● **Exercises**
A. Which inputs does the Cloud SQL standby runbook list under "Required operator inputs" as the minimum to provide?
B. Could you print the part of the Cloud SQL standby runbook that opens with the words containing "1. platform/onprem/postgresql-dr-source" and closes with "required state RUNNING)"?

● **Text shown**
+ + +

Skip to content

Establish PostgreSQL Cloud SQL Standby in GCP (HyOps Blueprint)

  • Purpose: Stand up the managed GCP DR lane without cutting production traffic. Owner: Platform engineering / SRE

  • Trigger: Planned DR readiness work or recurring standby validation drill

  • Impact: A managed GCP standby exists and publishes a normalized endpoint contract, but applications continue to use the current primary.
  • Severity: P2 Pre-reqs: hyops init gcp is complete, the on-prem PostgreSQL HA lane is healthy, the Patroni replication credential exists in runtime vault/env, the selected GCP project/network path is already reachable, and the source-contract step points at the current authoritative on-prem PostgreSQL state instance.

  • Rollback strategy: Destroy the managed standby lane only; no application cutover reversal is needed because traffic is not changed by this blueprint.

Context

Blueprint ref: dr/postgresql-cloudsql-standby-gcp@v1 Location: hybridops-core/blueprints/dr/postgresql-cloudsql-standby-gcp@v1/blueprint.yml

Default step flow:

  1. platform/onprem/postgresql-dr-source
  2. org/gcp/cloudsql-external-replica
  3. org/gcp/cloudsql-external-replica (apply_mode=status, required state RUNNING)

Important:

  • this blueprint does not promote or cut over traffic
  • the Cloud SQL target is created through the DMS destination connection profile path used by org/gcp/cloudsql-external-replica
  • the resulting state publishes the same endpoint fields used by platform/postgresql-ha
  • the blueprint now finishes with a live DMS status verification step, so a stale earlier green status cannot stand in for a currently broken standby lane
  • org/gcp/cloudsql-external-replica#managed_standby is historical establish evidence, not the live readiness signal by itself; use #managed_standby_status for current lane truth

Required operator inputs

At minimum, provide:

  • project_state_ref or project_id
  • network_state_ref or private_network
  • region
  • source_connection_profile_name
  • destination_connection_profile_name
  • migration_job_name
  • source_replication_user
  • source_replication_password_env

Recommended default:

  • source_replication_password_env: PATRONI_REPLICATION_PASSWORD
  • source_ssl_type: NONE for the current on-prem PostgreSQL HA lane unless you have explicitly provisioned DMS TLS material
  • datamigration.googleapis.com enabled in the destination GCP project before apply_mode=establish

Optional but recommended:

  • endpoint_dns_name when you want the managed lane to publish a stable cutover record target
  • gcloud_active_account when the runner must assert the exact operator account
  • if connectivity_mode: reverse-ssh is used across the site-extension path, ensure the runner can already reach the on-prem source host and port
  • when the source subnet returns through a non-HyOps upstream gateway, enable consumer SNAT on platform/network/vyos-site-extension-onprem
  • for Cloud SQL private-IP lanes, include the destination private service access range in that SNAT set when the on-prem side can observe it as the effective source
  • ensure the authoritative on-prem platform/postgresql-ha lane grants the replication user access from the effective translated source address that PostgreSQL will actually see

Authoritative source rule:

  • if the active on-prem lane is published as an explicit state instance, set the source-contract step inventory_state_ref and db_state_ref to that exact platform/postgresql-ha#<instance> value
  • do not rely on a stale bare platform/onprem/postgresql-ha or platform/postgresql-ha latest slot when the active lane has already moved
  • when that authoritative instance was created by restore or failback, reconcile it once with platform/postgresql-ha using apply_mode=maintenance, pglogical_enable=true, and pending_restart=true before building the managed standby lane

Prepare the env-scoped blueprint file

hyops blueprint init --env dev \
  --ref dr/postgresql-cloudsql-standby-gcp@v1 \
  --dest-name dr-postgresql-cloudsql-standby-gcp.yml

The shipped blueprint is a scaffold. Edit:

  • ~/.hybridops/envs/dev/config/blueprints/dr-postgresql-cloudsql-standby-gcp.yml
  • replace every CHANGE_ME_* value before preflight or deploy

Set at minimum:

  • region
  • project_state_ref or project_id
  • network_state_ref or private_network
  • source_connection_profile_name
  • destination_connection_profile_name
  • migration_job_name
  • source_replication_user
  • source_replication_password_env

Validate and execute

hyops blueprint validate --file "$HOME/.hybridops/envs/dev/config/blueprints/dr-postgresql-cloudsql-standby-gcp.yml"

+ + +

● **Supplied data**
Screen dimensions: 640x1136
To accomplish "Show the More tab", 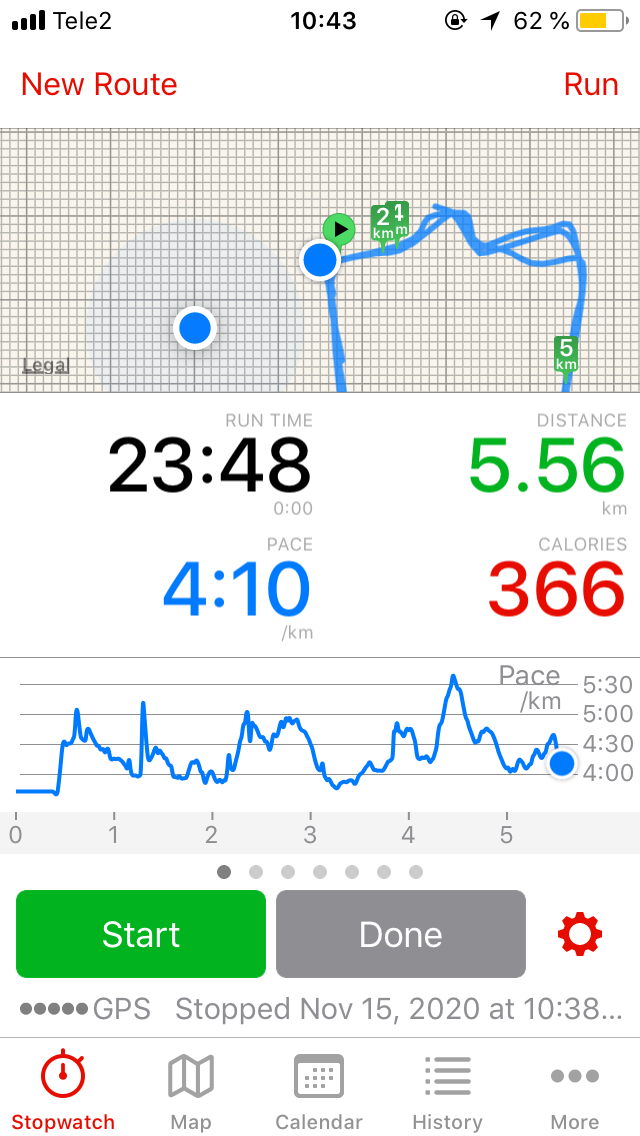I will pyautogui.click(x=575, y=1090).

+ + +

● **Answers for this exercise**
A.
- project_state_ref or project_id
- network_state_ref or private_network
- region
- source_connection_profile_name
- destination_connection_profile_name
- migration_job_name
- source_replication_user
- source_replication_password_env

B.
1. platform/onprem/postgresql-dr-source
  2. org/gcp/cloudsql-external-replica
  3. org/gcp/cloudsql-external-replica (apply_mode=status, required state RUNNING)